MATERIAL FOR THIS EXERCISE:

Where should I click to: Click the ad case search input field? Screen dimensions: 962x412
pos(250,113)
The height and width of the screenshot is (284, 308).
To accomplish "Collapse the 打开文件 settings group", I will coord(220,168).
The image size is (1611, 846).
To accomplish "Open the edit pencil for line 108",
* * *
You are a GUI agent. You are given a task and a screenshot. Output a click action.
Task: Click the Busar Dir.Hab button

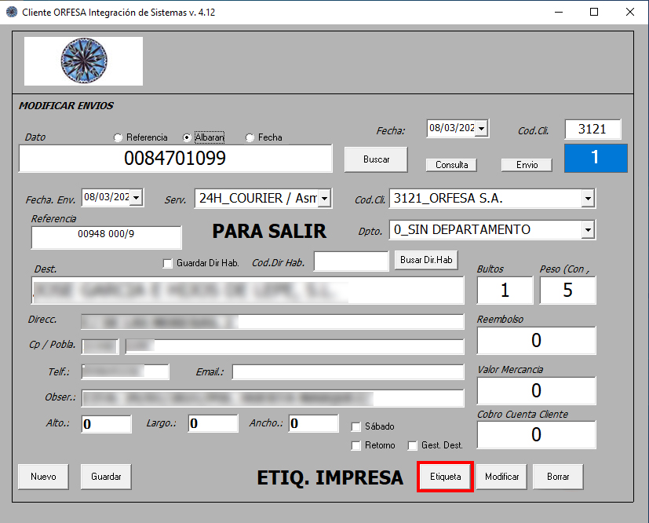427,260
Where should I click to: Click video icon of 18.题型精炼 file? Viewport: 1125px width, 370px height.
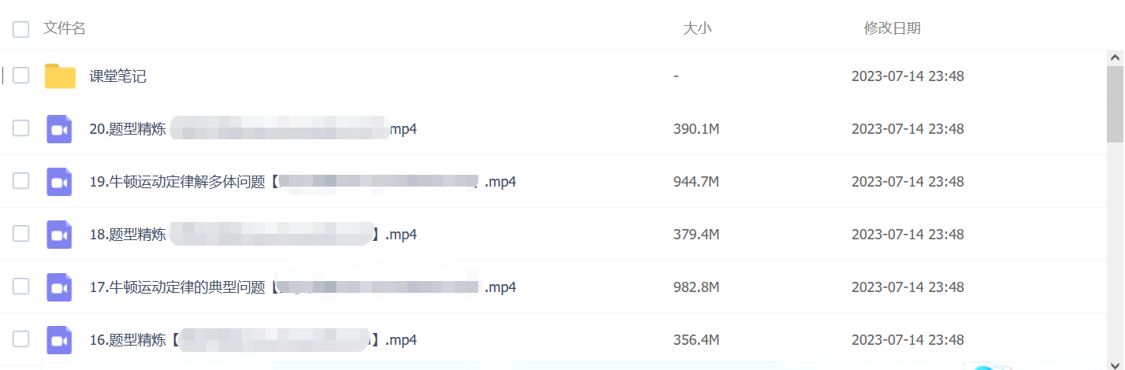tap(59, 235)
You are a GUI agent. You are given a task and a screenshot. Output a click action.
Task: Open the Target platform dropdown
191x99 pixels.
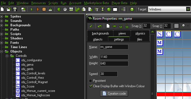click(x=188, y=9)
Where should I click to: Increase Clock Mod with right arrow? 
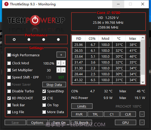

PROBLEM DESCRIPTION: The output should be exactly the lines above from the line containing "Where should I click to: Click the" to the line containing "the edit pencil", inclusive, with no other lines.

EXPECTED OUTPUT:
Where should I click to: Click the ad case search input field? Screen dimensions: 962x412
pos(250,113)
The height and width of the screenshot is (284, 308).
To accomplish "Collapse the 打开文件 settings group", I will coord(220,168).
The image size is (1611, 846).
To accomplish "Open the edit pencil for line 108",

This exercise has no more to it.